=== DATA ENTRIES ===

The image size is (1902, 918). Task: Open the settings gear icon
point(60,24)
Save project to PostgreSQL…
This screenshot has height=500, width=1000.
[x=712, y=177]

===

Copy every item above line for line, changing nothing.

RESPONSE FOR THIS EXERCISE:
The image size is (1902, 918). Task: Open the settings gear icon
point(60,24)
Save project to PostgreSQL…
This screenshot has height=500, width=1000.
[x=712, y=177]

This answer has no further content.